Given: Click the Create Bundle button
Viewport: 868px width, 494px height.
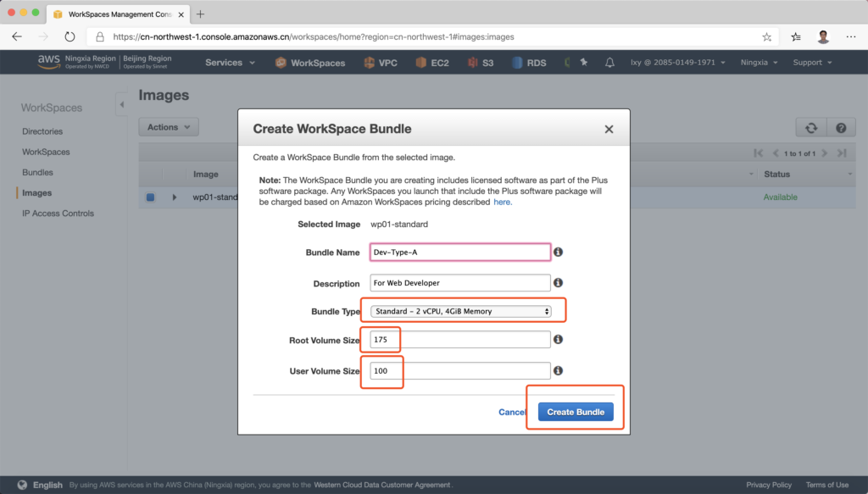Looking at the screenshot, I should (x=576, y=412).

----

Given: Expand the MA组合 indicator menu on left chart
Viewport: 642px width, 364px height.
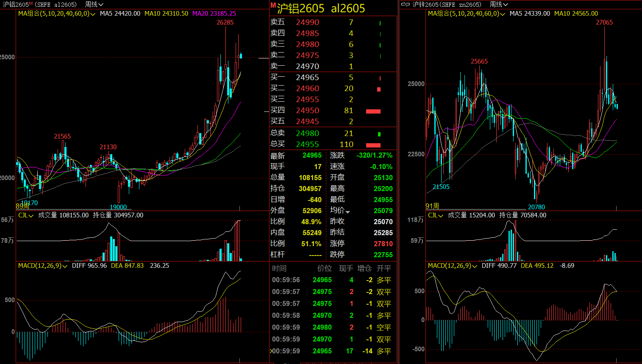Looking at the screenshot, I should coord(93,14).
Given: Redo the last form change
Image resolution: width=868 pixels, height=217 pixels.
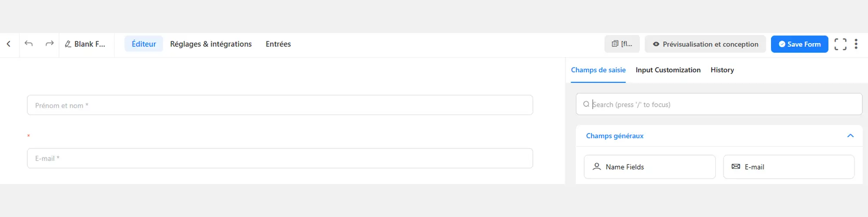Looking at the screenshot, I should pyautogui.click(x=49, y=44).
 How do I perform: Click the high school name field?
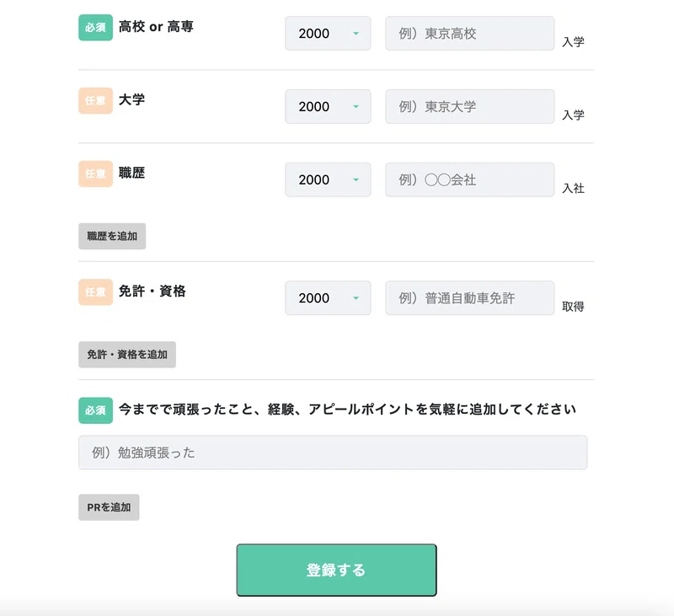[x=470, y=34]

----

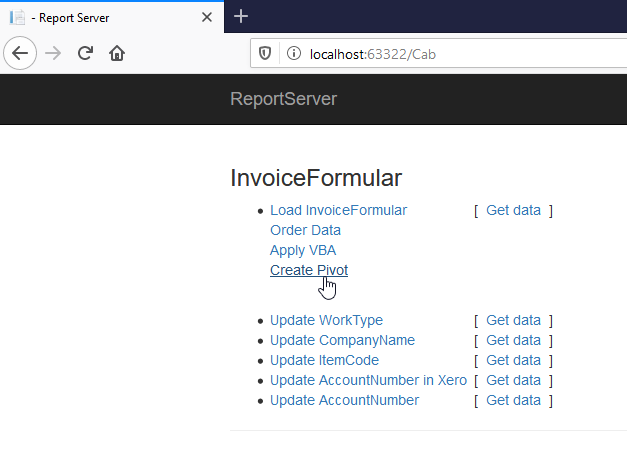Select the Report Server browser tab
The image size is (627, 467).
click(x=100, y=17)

----

- EXERCISE
Above are the records; copy every line in them that holds the word "Given".

- OUTPUT OF THE TASK
Given: Click the Create Bundle button
Given: Expand the MA组合 indicator menu on left chart
Given: Redo the last form change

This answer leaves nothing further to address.